I've recently been delving more into Wifi security and am starting with Pixie Dust, I've learned about it, mostly how it works (with the pins, being able to crack two halves of the pins and whatnot, not much in-depth, but enough to understand it and know what's going on).

I read on a Quora thread that it's loud (obviously since it's a variation of a brute force in essence to my knowledge except it's using previously gained knowledge to assist in the cracking), but I can't find any information on how to actually detect them or what it looks like when you do.

Does it leave it in the normal logs? Do you need a passive or active scanner running to detect it? Does it leave just a MAC address or more or less?

I'm pretty much oblivious to the Blue Team side of things and all searches about it seem to just pull up guides on how to do it rather than how it works more in-depth or how it's detected, what it looks like, or what trace(s) it leaves.

Thought some people here may be able to help me out, all help is appreciated!

Answer 1

I reached out to SoxRox (an assistant developer of PixieWPS) and this is what he told me:

"It’s different for every case, but for the average case, most routers don’t have enough storage to keep massive logs, and they’re generally disabled by default.
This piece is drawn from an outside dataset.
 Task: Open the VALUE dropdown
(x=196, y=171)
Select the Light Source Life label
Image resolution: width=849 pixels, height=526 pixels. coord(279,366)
The only way they could know is if they see WPS is locked in the GUI or if they were passively listening as you did it

They could get your MAC address, likely an RSSI, but that’s about it

And it’s not likely that people passively monitor 24/7

If they’re next to their router, they may also see the wps light flashing "

Thanks so much to everyone and especially https://www.reddit.com/u/realHoffman for letting me know who to reach out to :D

P.S we talked for some more after that, PIN association and any WPS attack follows the same logic as he stated above as it is all the WPS framework.